The condition of clenching or grinding your upper teeth with your low teeth is referred to as bruxism. You may have the habit of grinding your teeth while sleeping or eating or subconsciously when you are doing any activity and also at night when you are sleeping. When you are awake, you can control this habit of yours. However, when you are sleeping you may not be able to control it. Bruxism is considered to be one of the common sleep disorders that can happen to anyone.

Causes of Bruxism

Bruxism is a reflex activity and such kind of activity only occurs when there is a stimulus. In many cases, day-to-day stress was found to be the stimulus. Improperly aligned teeth, your posture, the kind of foods you eat, and your sleeping habits can be some of the factors that can cause you to clench or grind your teeth. The cause can vary from one person to the other.

Signs of Bruxism

Most people may not realize that they are grinding their teeth many times throughout the day and also while sleeping. Only a meager percent of people suffer from such prominent signs like pain in their jaw and headache. Bruxism can also lead to wearing away of the surface of the teeth and fractures.

Symptoms of Bruxism

Stress, nervousness, depression, ear pain, headache, eating disorders, sleeplessness, toothache, teeth sensitiveness, and painful jaw are some of the symptoms you can experience when you grind your teeth.

Tests

There can be several other issues that may show the symptoms like pain in your jaw or ear. However, when you visit an orthodontist, he will let you know your exact dental problem. After bruxism is confirmed, your orthodontist will help you with the right treatment.

Treatment

If you come to realize that you are having bruxism, you should take measures that will prevent your teeth from getting damaged. Applying ice on jaw muscles that have become sore, consuming lots of water, getting adequate sleep, preventing yourself from eating hard food items like nuts, keeping your jaw muscles relaxed, and staying away from getting stressed are some of the things you can do to reduce bruxism.
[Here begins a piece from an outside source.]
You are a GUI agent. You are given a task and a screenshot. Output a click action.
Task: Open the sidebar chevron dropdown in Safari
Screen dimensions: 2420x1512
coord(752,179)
Many may not consider bruxism as a serious health problem. However, if you do not act soon, bruxism can lead to permanent damage to your teeth and jaw. Hence, it is always advisable to consult with your orthodontist. Your orthodontist may ask you to wear splints which will prevent your upper teeth and lower teeth to cause abrasion to each other. Botox is also a well-known treatment procedure for treating bruxism. Your orthodontist will partially paralyze your jaw muscles and then inject dilute shots of Botox.